Practical Tips to Maximize Success Probabilities
- Plan your session: Before opening the platform, define how many trades you will look for, entry levels, and stops. A clear plan reduces improvisation.
- Use a demo account to validate the strategy: Practice the same capital setup and risk rules on a demo account before starting the official evaluation.
- Control exposure per asset: Do not risk more than 2% of total capital on a single pair, even if the trade has a high RR.
- Check the economic calendar: Avoid opening positions just before important macroeconomic events (e.g., Fed rate decisions) that could generate unexpected volatility.
- Apply the 80/20 rule: 80% of your results come from 20% of your best trades. Identify which setups generate the best results and focus on replicating them.
- Adjust position size: If your account is in profit, you can slightly reduce the risk per trade (e.g., 0.8% instead of 1%) to protect profits.
- Monitor the win vs loss ratio: A good goal is to maintain at least a 55% win rate, provided the RR is adequate.

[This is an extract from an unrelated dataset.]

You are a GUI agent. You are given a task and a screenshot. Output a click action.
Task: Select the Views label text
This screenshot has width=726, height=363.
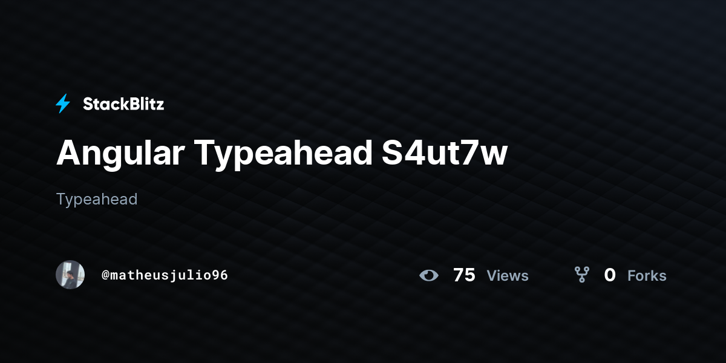click(x=508, y=276)
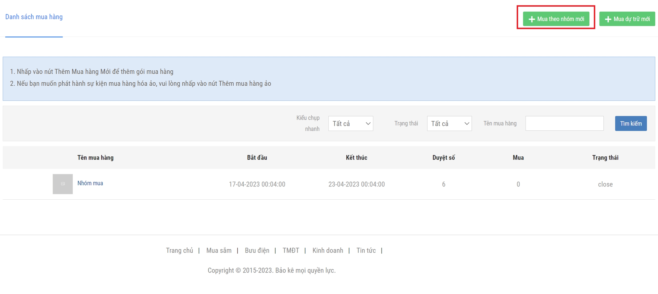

Practical Example of a Typical Trade
Suppose you analyze the EUR/USD pair on the H4 timeframe and detect a resistance zone at 1.1150. Price breaks the resistance with a strong bullish candle and the RSI shows a reading of 60, indicating momentum. You decide to go long at 1.1155, placing the stop‑loss just below the resistance zone (1.1120) and the profit target at 1.1205, giving a RR of 2:1. With a 1% risk ($100), the position has a lot size that allows a move of $35 per pip. If the market moves 50 pips, you make $200 profit, fulfilling the RR and getting closer to the 7% monthly target.
Conclusion
Passing the FundingPips evaluation is not a matter of luck, but of discipline, a well-defined strategy, and rigorous risk management. By applying the described techniques, avoiding the most common mistakes, and following the practical tips, you significantly increase your chances of obtaining the funded account and starting a profitable career as a professional trader.